There are some who I followed for years then had to unfollow because they were, frankly, making me sad with their glamour and wealth. Their performance of progress: weightloss, businesses booming, homes bought. Their eyes staring through the screen like a friend on Facetime – which is not something I generally use with my real friends, just these ghosts in my phone. Turning away from some of my daily check-ins was a relief: the disparity between what I am able to perform and achieve and what they were posting was a chasm that had started to give me vertigo. It has, and I know this, skewed what I can expect from myself.

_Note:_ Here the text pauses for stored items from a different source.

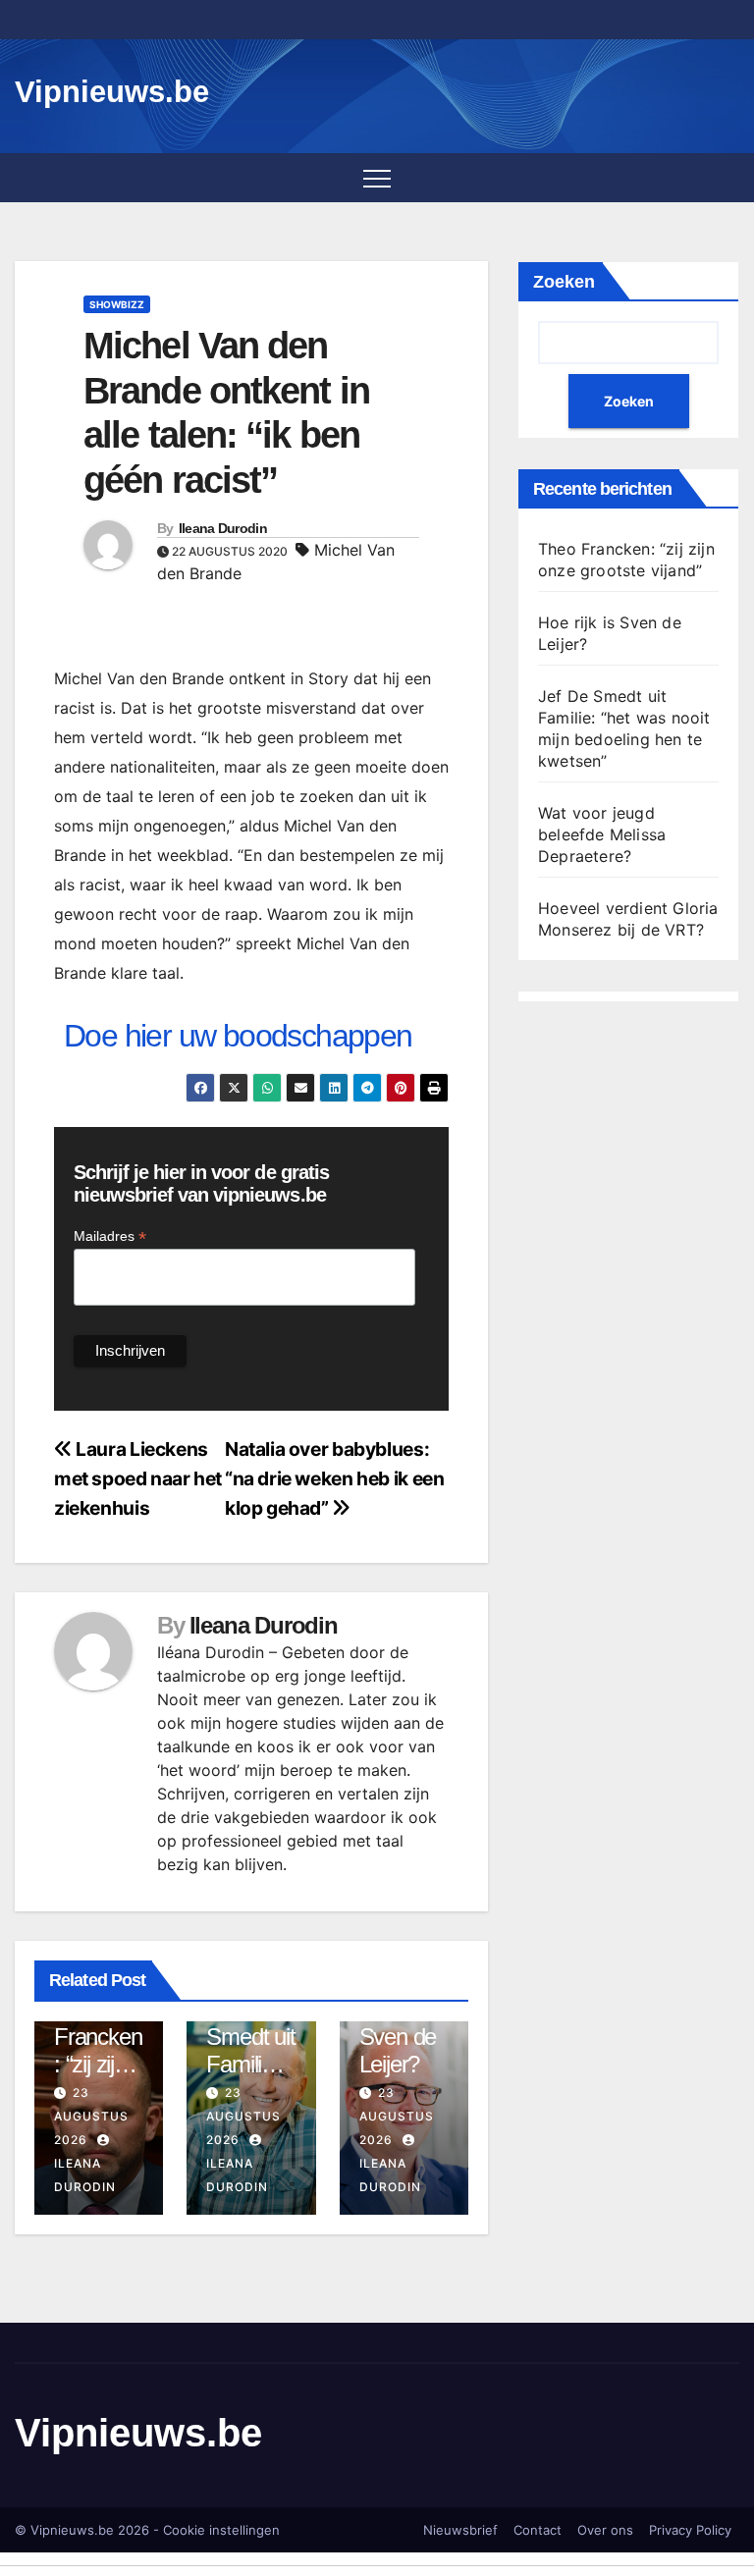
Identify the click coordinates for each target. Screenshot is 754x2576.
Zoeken (564, 282)
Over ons (605, 2530)
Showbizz (116, 304)
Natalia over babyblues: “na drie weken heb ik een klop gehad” (334, 1478)
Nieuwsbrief (460, 2530)
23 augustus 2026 (91, 2116)
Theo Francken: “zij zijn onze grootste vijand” (97, 2079)
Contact (537, 2530)
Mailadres (110, 1236)
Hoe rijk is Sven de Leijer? (404, 2036)
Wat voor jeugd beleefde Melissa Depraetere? (602, 834)
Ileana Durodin (223, 528)
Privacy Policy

And look, I haven’t hate-followed anyone since the days of MySpace and clicking around looking for ways to feel bad about myself for not being a thin American women with pink hair and enough confidence to be a GodsGirl. I’m online long enough to know that when a stranger’s content is hurting me, I can literally just look away if I resist the impulse to follow the pain even for a minute, for five minutes, then it goes away. We choose every follow ourselves, the mute function is a relief. These women with expensive lives don’t know me, I’m just data in their views. And like the anonymity of connecting to Youtubers, I can participate in silence while still feeling like I’m connected in some way. Nobody is going to ask me anything. I can just listen and absorb. Feel like I’m less by myself, while remaining entirely by myself. The only time I’ve ever read anything that captures the strange, parochial but still somehow enormous power of Irish influencer culture, is Sophie White’s Filter This, which I devoured with a familiar delight and horror in a single sitting. It is such a new phenomenon, this world beyond the digital veil. I’m not sure how to talk about it: but I guess that’s what this column still is, isn’t it, figuring out the internet, week by week.

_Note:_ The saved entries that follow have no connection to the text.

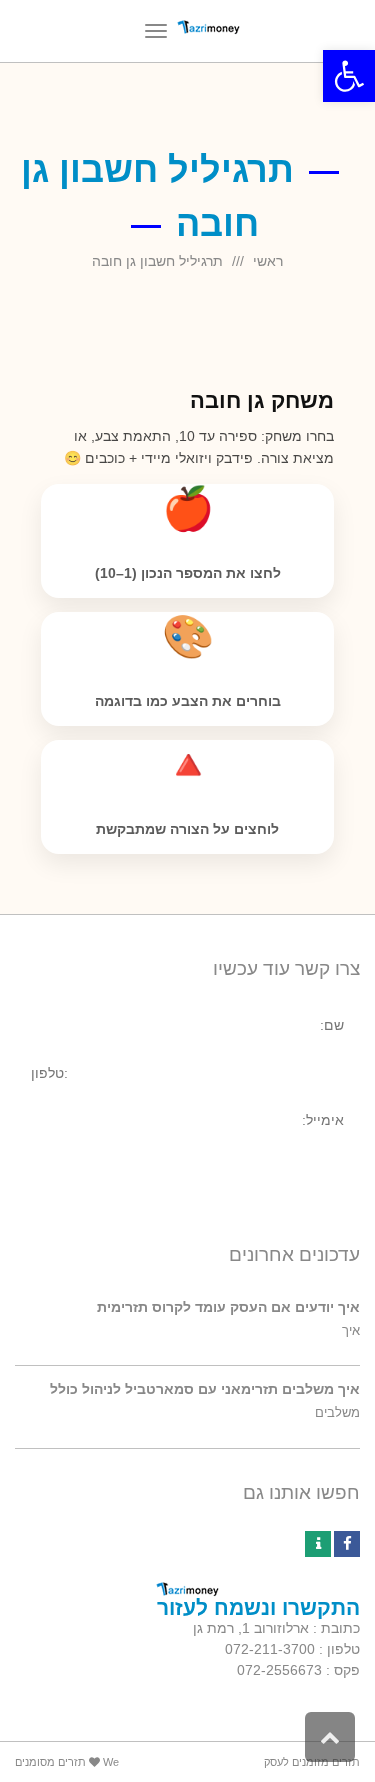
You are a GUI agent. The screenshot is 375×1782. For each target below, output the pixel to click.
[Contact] (318, 1544)
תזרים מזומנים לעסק (312, 1762)
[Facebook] (347, 1544)
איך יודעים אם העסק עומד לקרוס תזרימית (228, 1307)
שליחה (310, 1170)
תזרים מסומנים (50, 1762)
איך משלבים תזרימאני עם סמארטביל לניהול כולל (205, 1389)
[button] (349, 76)
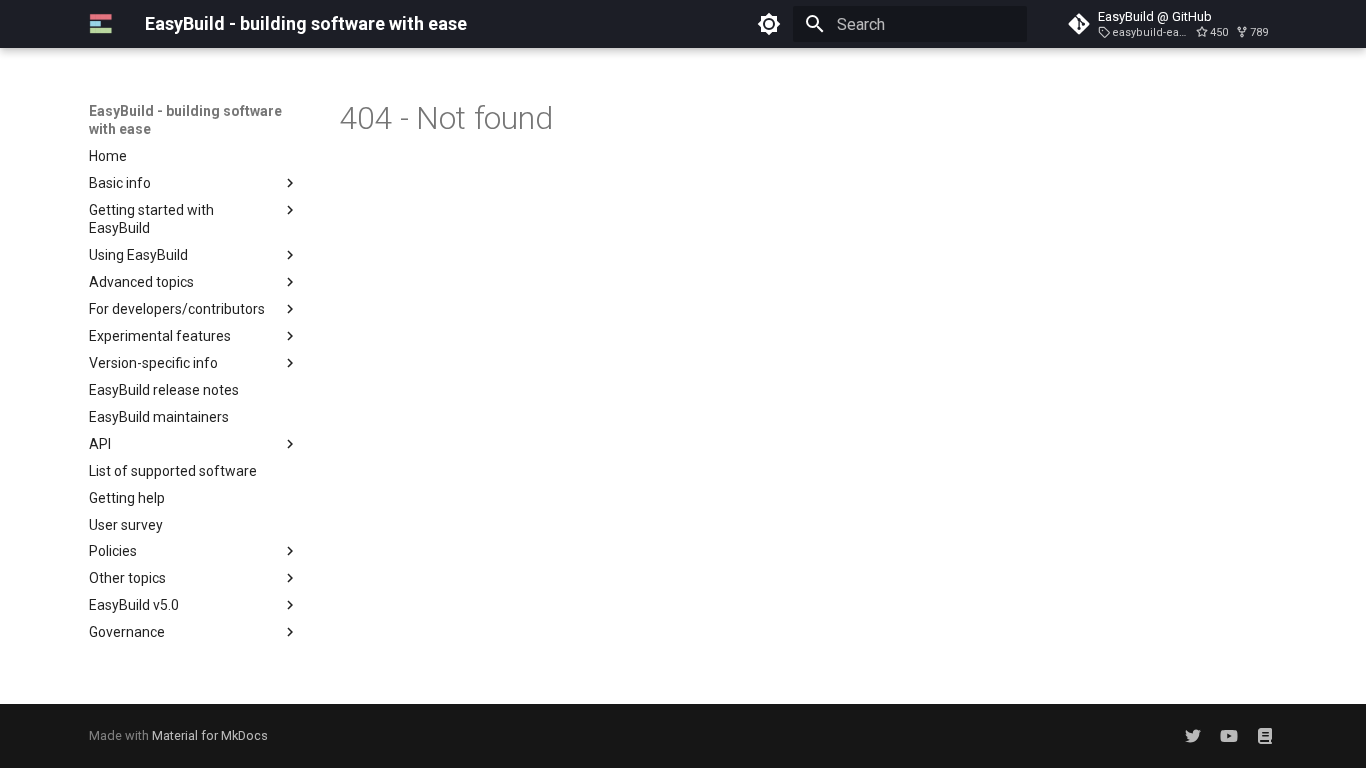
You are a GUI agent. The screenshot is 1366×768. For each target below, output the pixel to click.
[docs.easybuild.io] (1265, 736)
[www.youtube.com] (1229, 736)
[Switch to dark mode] (769, 24)
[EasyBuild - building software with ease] (101, 24)
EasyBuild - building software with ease (185, 120)
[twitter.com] (1193, 736)
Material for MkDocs (210, 735)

To be influenced is a strange feeling. I’ve always swam against the tide, and to discover a deep want to emulate these women was a weird left turn. I believe many of these women when they vouch for things. In my heart of hearts, I don’t always know when people are being sincere, generally, when they talk about products they’ve been sent. Or books. The internet is a hall of illusions and I’m not going to pretend I’m smarter than them. I know that I’m more malleable than maybe I once was, that my self esteem is and has always been soft: how I feel about my face is different, I know how I dress has changed, how the image I want to project has pivoted.

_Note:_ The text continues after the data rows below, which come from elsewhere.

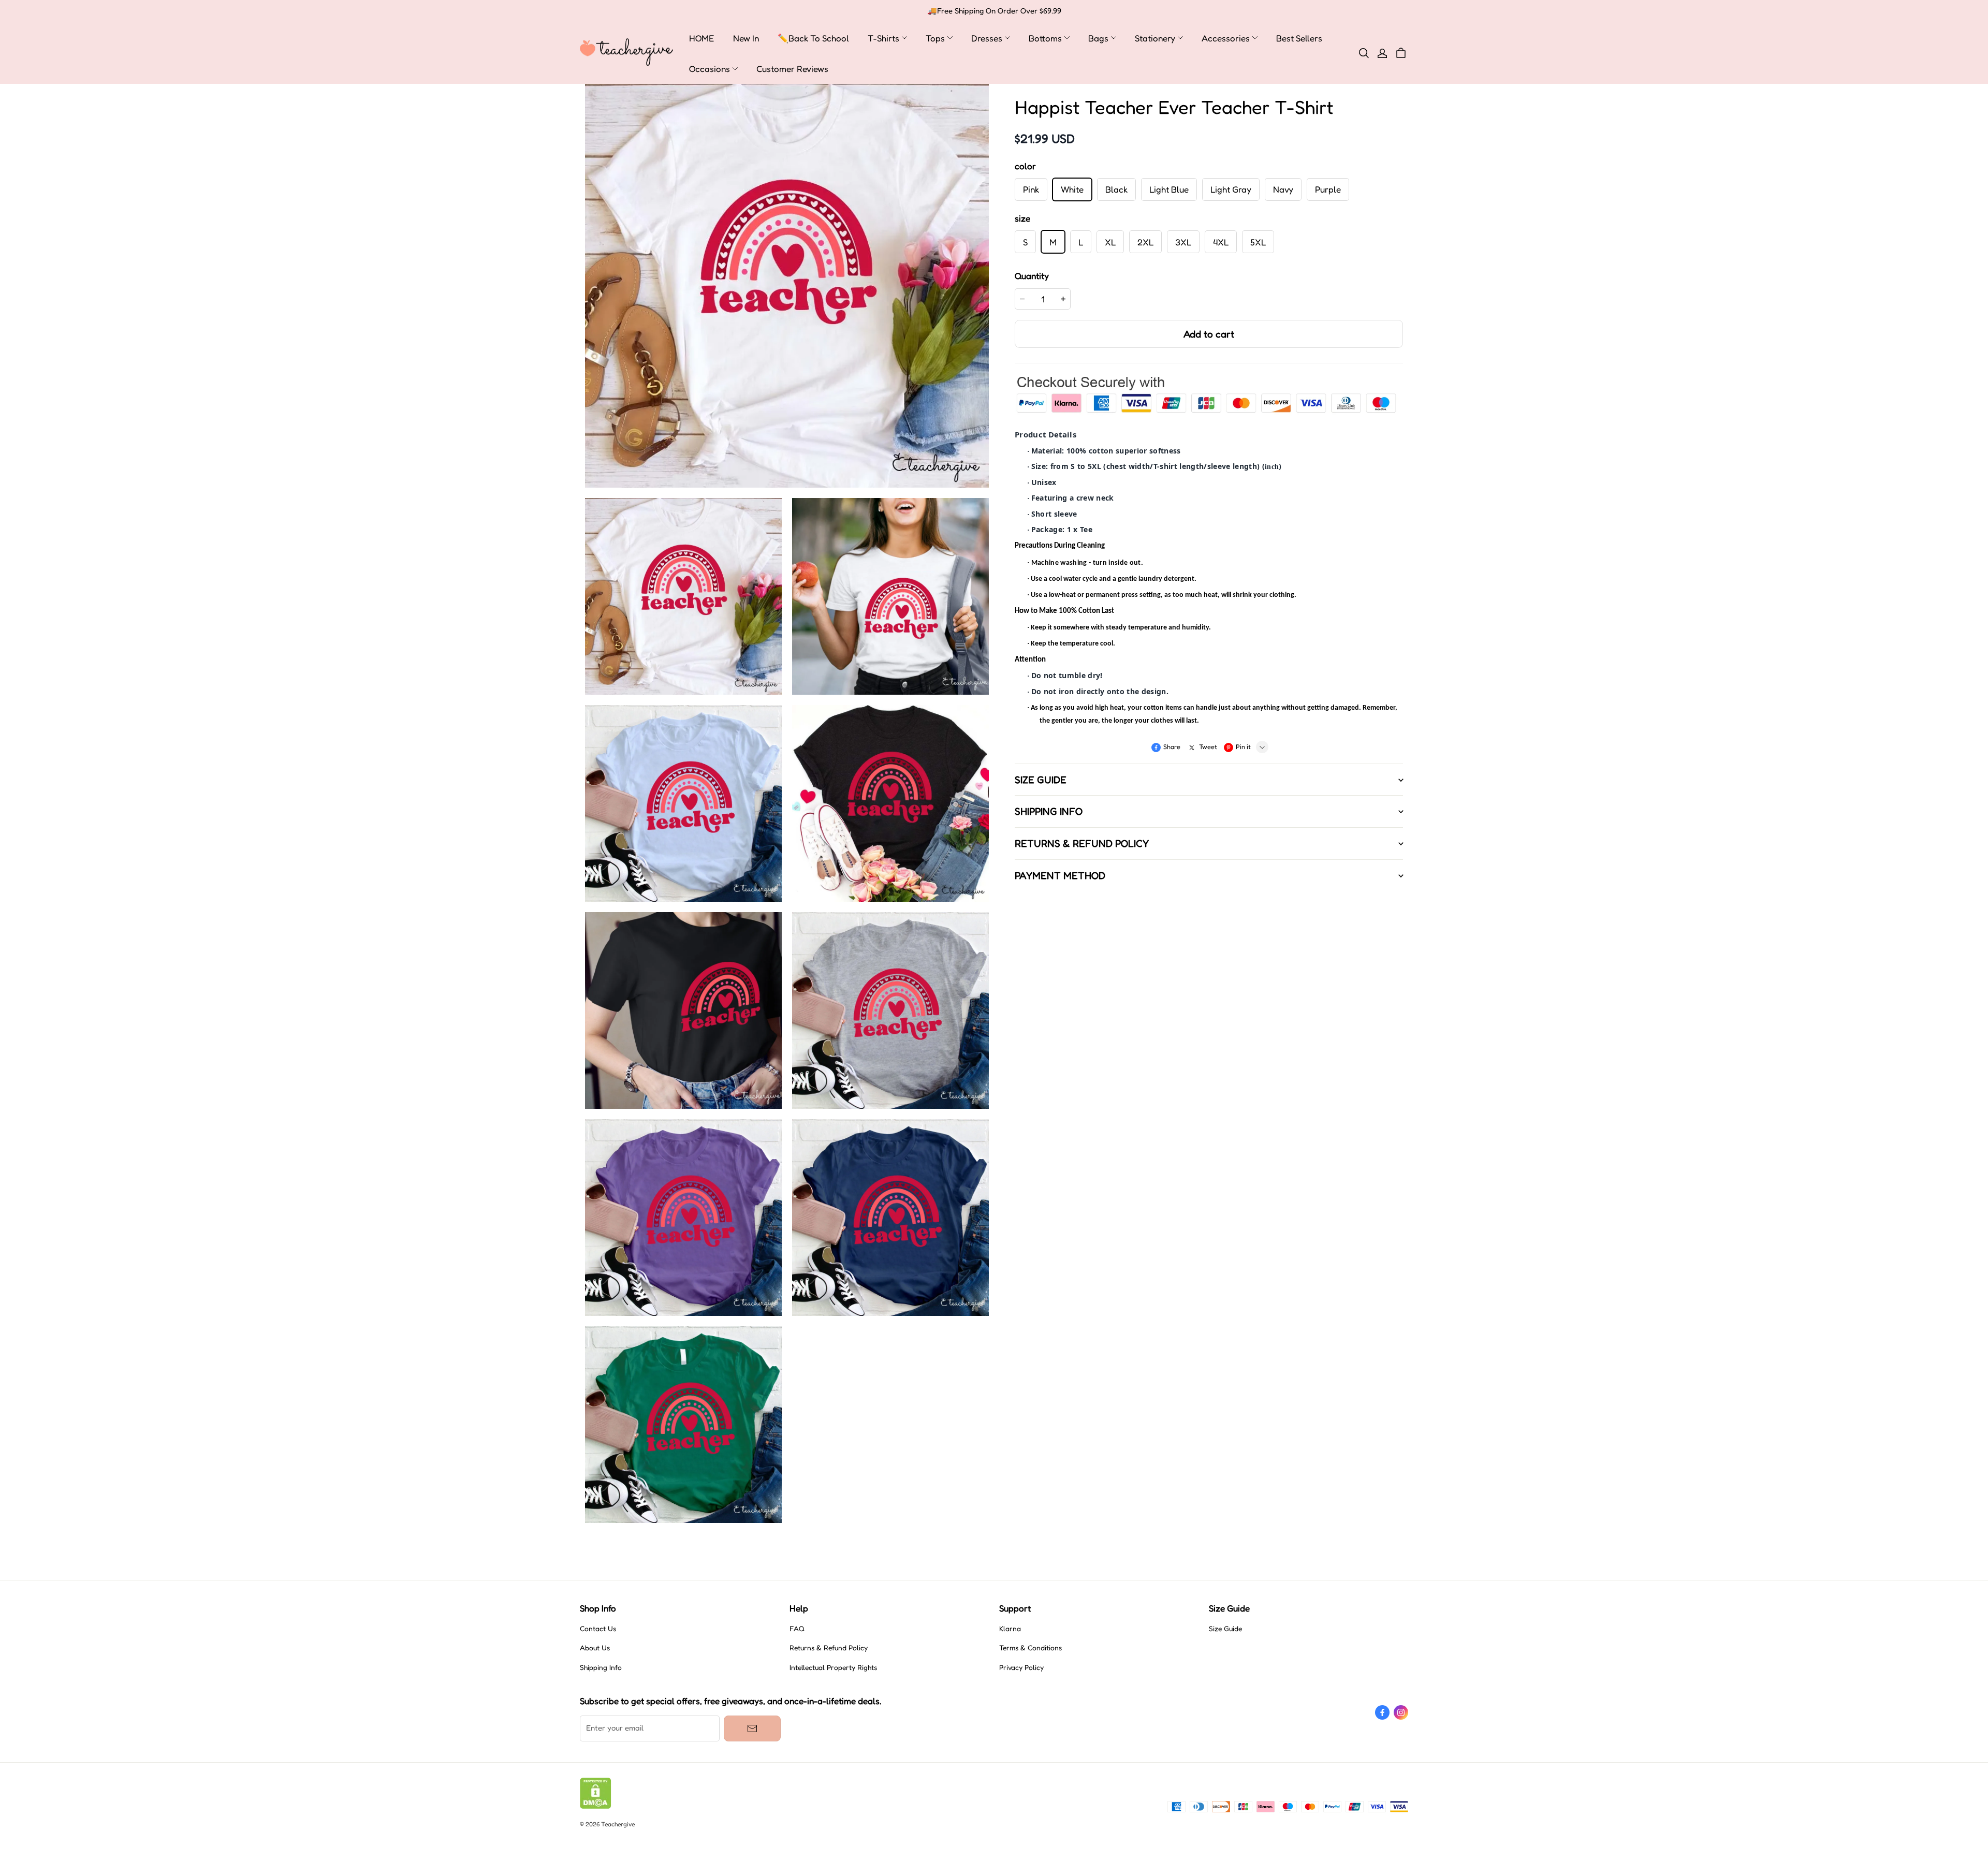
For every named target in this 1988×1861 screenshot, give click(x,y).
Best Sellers (1299, 38)
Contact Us (598, 1628)
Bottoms (1045, 38)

I also know that while I’ve felt longings for expensive advent calendars full of makeup, or eyeshadow palettes that I definitely would be allergic to, or had strange urges to go to spas for the first time in my entire life – I also don’t know how I’d feel about receiving beautiful or expensive things for free in exchange for public review. I’ve also never had to wonder, until the arrival of this phone. I have journalist friends who have kindly passed excess PR samples of products my way, and there was one incident a couple of years ago where I ended up with a pallet full of sickeningly sweet lavender water in my kitchen because I made a joke about eating soap on Twitter, but that’s the size of it.

Even writing this column is terrifying to me, frankly, but I couldn’t write about integrating this phone into my life without acknowledging that it was sent to me as PR. Upon publication of this column, I’ve donated the retail price of the phone to the DRCC – because it’s December, and because in good faith I would have bought the phone myself anyway, and because if I’m still unpacking how I feel and don’t feel about beautiful symmetrical women on Instagram talking to me about products, then I don’t even know how to begin unpacking what it is to talk about an phone I was sent as a gift. I feel as though I should have said no, but I said yes.

I’m holding it in my pocket, then putting it back in its box. I haven’t put a sim in it yet. I’m practicing using it, trying to get my hands around the new buttons, the analogue feel, the lack of a touch-screen.

I’m going to write about it and I’m glad I told you how it came to me. The more I think about influence, though, the more unnerved I am. I do have pink hair, sometimes, now. Mostly lavender, or grey, but pink a few times a year. The girls I followed on MySpace are still in my Instagram hall of influencers, ten years later, living their best lives. I leave them a like sometimes, on pictures of their lunch, or crystals, or the interiors of their immaculate homes, even if their caption text isn’t in their voice and is a copy/paste from a press release. Even if it’s followed by an #ad, or a #spon. Their imprint on who I am now is palpable: it’s kind of too late. But the new year is coming, and I’m starting it with a slower phone in my pocket, and a slower heart in my chest. I’m interested to see who I’ll turn into when I’m out of the influence, or if anything will really change at all.